Philosophe, contraint de travailler seul et de fréquenter bien plus de défunts que de vivants, tant les célébrités contemporaines ont comparativement aux Anciens peu à nous apprendre, j’ai apprécié le chapitre sur le silence et la méditation. Evidemment, les jeunes d’aujourd’hui travaillent et préparent les concours avec des musiques assourdissantes : méditer en silence leur semble relever d’un autre âge… Et pourtant, c’est si nécessaire d’écouter sa voix intérieure vous parler comme à un autre soi même.

Les chapitres sur la nécessaire connaissance de soi sont particulièrement bienvenus ; la fameuse maxime delphique Connais toi toi-même. Même le Moyen Age judéo-arabe a repris cette formule en l’adaptant. Sous la plume des philosophes arabes elle est devenue ceci : connais ton âme O homme et tu connaîtras alors ton Dieu (A’raf nafsaka ya insane wa-ta’raf rabbaka…)

Quelle différence y a-t-il entre la connaissance et le discernement ? Le second incorpore quelque chose de nouveau à soi-même, à sa propre substance vivante, tandis que la première, certes, importante en soi, peut demeurer à la surface, ne pas nous changer. Quand nous étions des lycéens, on nous enseignait la phrase de Montaigne (encore lui !) science sans conscience n’est que ruine de l’âme..

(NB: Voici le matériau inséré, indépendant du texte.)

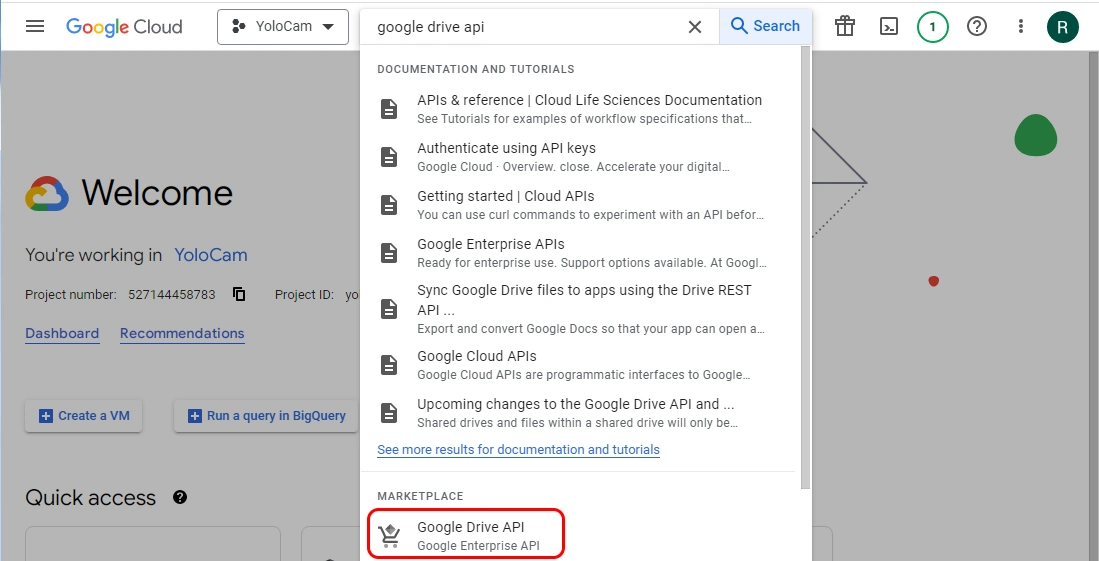See more results for documentation and tutorials
This screenshot has width=1099, height=561.
coord(518,450)

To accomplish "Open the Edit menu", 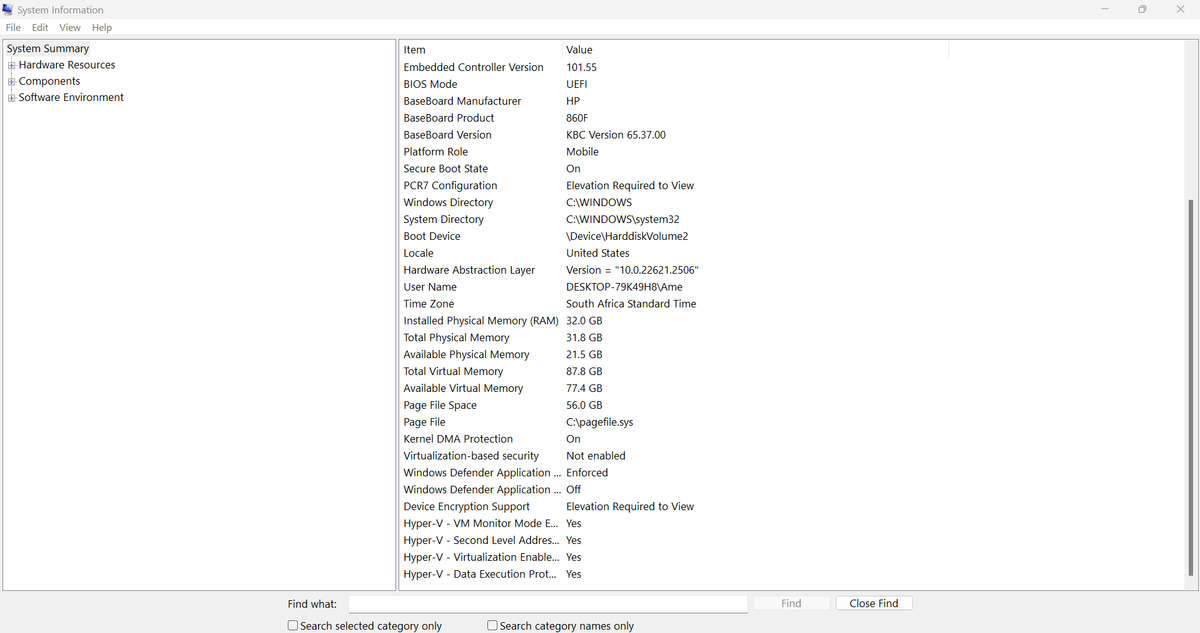I will tap(39, 27).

Evoquer Montaigne, c’est penser aussi à son amitié avec La Boétie. Quelle place doit être dévolue à l’amitié et à l’amour ? Qui peut vivre sans amitié ni amitié ? Personne. Qui peut vivre sans avoir parfois à pardonner, à comprendre et à oublier ? Personne.

Je vous recommande aussi le dialogue platonicien d’un genre nouveau entre Socrate et Jacques Séguéla……

Lisez ce livre, mais lisez le à tête reposée, par petites doses pour pouvoir en profiter vraiment. Il changera la perception que vous avez de votre existence.